Kocioł i dzwon

Wczoraj pojawiło się mnóstwo wpisów o śmierci Pani Asi Kołaczkowskiej, charyzmatycznej na scenie i po ludzku prawdziwej w chorobie i lęku.

A dziś już któryś raz z rzędu czytam w postach i komentarzach: czemu wszyscy tylko o niej? Ile można? Nie ma innych ludzi i spraw?

Przyszły mi do głowy dwie rzeczy. Pierwsza, to dowcip opowiadany przez księdza profesora Tischnera Józefa na naszych wykładach z filozofii poznania. W piekle podobno każda nacja – Amerykanie, Francuzi, Chińczycy – ma swój kocioł. Przy każdym stoi po kilku diabłów z widłami. Co rusz ktoś próbuje wyskoczyć z kotła, często z pomocą rodaków. Wtedy czujne diabły wrzucają go na powrót do środka. Tylko przy polskim kotle nie ma ani jednego strażnika. Tutaj jeśli tylko komuś przyjdzie do głowy, żeby się wydostać na zewnątrz, zaraz pozostali lokatorzy wrzącej brei sami wciągną go na powrót do środka. Diabla nie potrzeba.

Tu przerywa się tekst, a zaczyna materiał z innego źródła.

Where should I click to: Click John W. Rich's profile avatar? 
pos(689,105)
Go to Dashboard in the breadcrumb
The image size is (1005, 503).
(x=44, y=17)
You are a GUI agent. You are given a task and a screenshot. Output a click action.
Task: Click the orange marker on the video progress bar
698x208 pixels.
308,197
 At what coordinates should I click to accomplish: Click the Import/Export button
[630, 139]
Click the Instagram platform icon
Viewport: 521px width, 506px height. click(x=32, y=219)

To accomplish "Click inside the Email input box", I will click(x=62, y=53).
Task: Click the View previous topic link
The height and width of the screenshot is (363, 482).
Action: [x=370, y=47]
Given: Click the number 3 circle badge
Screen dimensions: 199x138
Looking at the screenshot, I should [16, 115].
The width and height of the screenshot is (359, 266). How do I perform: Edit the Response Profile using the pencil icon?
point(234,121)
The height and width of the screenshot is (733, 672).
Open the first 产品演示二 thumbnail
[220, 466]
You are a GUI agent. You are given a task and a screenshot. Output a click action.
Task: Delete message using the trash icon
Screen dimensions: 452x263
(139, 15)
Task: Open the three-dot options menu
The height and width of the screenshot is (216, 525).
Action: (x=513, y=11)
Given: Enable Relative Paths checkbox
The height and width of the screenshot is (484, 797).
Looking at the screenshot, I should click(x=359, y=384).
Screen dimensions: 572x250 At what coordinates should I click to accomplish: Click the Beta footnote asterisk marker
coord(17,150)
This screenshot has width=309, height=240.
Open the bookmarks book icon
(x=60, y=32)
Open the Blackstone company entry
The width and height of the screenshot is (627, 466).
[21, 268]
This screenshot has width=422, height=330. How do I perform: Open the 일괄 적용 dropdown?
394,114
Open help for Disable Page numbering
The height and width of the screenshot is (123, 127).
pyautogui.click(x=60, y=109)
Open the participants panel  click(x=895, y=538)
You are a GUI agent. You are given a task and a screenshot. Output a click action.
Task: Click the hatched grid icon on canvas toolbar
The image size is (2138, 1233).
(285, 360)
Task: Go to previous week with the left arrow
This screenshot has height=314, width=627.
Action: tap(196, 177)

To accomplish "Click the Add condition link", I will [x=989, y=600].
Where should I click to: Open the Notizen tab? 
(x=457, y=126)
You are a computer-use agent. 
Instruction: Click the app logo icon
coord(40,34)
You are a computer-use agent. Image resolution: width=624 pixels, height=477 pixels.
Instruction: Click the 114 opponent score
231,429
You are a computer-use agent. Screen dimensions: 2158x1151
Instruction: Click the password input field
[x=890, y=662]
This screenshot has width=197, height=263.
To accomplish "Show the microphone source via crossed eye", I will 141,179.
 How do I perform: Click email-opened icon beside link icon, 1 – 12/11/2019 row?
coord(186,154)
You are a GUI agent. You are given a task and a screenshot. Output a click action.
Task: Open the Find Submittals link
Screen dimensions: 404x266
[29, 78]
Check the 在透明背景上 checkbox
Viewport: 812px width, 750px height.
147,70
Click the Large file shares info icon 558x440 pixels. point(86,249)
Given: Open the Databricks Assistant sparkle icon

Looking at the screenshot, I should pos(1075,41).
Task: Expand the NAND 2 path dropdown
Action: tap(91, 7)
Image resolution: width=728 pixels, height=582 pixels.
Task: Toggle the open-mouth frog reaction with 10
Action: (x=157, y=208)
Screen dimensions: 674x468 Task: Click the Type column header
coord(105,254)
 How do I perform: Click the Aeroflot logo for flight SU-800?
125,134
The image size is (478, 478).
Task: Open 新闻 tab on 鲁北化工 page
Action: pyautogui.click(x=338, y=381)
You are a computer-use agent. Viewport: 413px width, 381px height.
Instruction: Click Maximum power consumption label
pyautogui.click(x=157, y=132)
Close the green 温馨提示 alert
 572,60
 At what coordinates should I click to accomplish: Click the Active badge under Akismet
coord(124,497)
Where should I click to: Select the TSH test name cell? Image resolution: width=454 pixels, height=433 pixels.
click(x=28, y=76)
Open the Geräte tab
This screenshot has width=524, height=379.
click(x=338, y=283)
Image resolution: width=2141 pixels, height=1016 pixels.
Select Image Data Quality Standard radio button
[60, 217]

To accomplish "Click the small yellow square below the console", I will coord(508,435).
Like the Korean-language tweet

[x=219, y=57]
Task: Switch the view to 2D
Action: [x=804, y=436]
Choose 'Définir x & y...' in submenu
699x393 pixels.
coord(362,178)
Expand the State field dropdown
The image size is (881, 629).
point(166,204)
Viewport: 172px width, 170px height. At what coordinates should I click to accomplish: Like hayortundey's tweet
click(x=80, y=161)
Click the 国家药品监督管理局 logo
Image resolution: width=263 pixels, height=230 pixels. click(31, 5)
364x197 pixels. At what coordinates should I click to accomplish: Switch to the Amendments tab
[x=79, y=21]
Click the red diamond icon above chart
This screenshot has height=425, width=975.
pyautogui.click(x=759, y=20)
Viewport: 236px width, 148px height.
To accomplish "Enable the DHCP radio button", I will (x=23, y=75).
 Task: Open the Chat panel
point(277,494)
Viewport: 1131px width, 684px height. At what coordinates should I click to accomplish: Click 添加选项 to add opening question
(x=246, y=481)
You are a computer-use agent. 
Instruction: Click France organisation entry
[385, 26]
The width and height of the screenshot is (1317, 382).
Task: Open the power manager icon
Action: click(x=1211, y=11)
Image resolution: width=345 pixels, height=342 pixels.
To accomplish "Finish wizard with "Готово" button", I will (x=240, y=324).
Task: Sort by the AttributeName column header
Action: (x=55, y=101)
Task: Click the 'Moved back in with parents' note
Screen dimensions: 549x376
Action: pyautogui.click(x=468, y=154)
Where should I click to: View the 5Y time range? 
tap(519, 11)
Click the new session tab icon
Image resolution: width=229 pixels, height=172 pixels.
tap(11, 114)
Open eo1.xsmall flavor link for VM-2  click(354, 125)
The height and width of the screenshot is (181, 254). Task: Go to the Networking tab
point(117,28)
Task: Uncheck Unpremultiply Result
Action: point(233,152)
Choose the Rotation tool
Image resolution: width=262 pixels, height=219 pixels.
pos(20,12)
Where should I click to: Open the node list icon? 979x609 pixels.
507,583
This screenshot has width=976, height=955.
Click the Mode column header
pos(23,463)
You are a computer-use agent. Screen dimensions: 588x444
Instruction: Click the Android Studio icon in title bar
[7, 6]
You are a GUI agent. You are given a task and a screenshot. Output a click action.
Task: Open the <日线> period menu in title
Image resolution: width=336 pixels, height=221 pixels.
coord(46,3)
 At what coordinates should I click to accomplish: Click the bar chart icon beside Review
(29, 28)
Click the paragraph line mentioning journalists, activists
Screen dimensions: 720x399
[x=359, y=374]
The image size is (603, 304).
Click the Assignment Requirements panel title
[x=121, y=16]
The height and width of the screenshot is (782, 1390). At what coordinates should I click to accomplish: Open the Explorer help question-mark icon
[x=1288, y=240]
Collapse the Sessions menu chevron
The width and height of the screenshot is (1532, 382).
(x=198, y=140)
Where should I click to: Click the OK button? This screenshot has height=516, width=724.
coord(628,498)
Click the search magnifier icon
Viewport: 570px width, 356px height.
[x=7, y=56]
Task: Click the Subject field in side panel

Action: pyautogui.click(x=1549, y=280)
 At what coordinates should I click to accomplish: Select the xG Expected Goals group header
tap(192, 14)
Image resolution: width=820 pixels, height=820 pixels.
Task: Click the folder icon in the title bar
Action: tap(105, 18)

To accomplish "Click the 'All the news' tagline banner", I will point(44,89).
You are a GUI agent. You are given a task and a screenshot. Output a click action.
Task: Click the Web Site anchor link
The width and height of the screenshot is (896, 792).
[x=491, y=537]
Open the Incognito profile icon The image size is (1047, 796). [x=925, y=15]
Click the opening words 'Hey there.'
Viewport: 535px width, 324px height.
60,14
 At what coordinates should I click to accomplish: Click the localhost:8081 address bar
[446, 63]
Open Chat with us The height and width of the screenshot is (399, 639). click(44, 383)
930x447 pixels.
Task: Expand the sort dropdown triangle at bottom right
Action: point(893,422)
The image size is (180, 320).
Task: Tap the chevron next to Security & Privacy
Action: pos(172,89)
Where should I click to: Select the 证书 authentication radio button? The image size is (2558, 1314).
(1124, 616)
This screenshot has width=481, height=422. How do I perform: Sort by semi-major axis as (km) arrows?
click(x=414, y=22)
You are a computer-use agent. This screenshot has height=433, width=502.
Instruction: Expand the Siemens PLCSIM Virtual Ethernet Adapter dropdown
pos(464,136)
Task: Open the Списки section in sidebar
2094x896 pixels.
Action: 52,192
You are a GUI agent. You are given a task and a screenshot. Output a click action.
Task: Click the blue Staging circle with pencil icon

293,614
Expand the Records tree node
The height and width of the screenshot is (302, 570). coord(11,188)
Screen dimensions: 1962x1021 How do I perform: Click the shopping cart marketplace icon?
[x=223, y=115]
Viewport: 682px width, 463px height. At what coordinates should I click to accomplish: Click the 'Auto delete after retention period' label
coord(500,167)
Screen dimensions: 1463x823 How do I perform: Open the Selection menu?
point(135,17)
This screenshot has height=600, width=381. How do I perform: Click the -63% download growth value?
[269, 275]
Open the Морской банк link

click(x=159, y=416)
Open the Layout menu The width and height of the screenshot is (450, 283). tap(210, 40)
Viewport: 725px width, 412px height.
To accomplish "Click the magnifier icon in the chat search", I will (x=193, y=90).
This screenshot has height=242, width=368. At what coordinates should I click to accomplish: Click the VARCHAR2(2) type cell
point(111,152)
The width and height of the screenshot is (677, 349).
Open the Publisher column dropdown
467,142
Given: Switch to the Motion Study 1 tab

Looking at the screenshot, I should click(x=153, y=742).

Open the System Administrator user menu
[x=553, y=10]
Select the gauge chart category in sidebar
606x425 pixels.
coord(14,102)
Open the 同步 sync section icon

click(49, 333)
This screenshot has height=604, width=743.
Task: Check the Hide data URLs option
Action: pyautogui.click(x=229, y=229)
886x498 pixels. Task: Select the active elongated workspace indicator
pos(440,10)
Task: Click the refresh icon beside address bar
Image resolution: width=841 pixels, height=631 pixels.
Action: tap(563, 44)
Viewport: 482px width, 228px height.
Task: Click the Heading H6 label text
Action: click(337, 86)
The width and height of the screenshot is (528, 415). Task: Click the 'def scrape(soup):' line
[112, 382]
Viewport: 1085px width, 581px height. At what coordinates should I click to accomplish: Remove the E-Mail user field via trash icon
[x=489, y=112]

Druga rzecz, o której pomyślałem wobec tych wszystkich krytyk – po co tyle pisać o czyjejś śmierci – to użyty przez Thomasa Mertona jako tytuł i przez Ernesta Hemingwaya jako motto fragment wiersza Johna Donne’a:

Żaden człowiek nie jest samoistną wyspą; każdy stanowi ułomek kontynentu, część lądu. (…) Śmierć każdego człowieka umniejsza mnie (…). Przeto nigdy nie pytaj, komu bije dzwon: bije on tobie.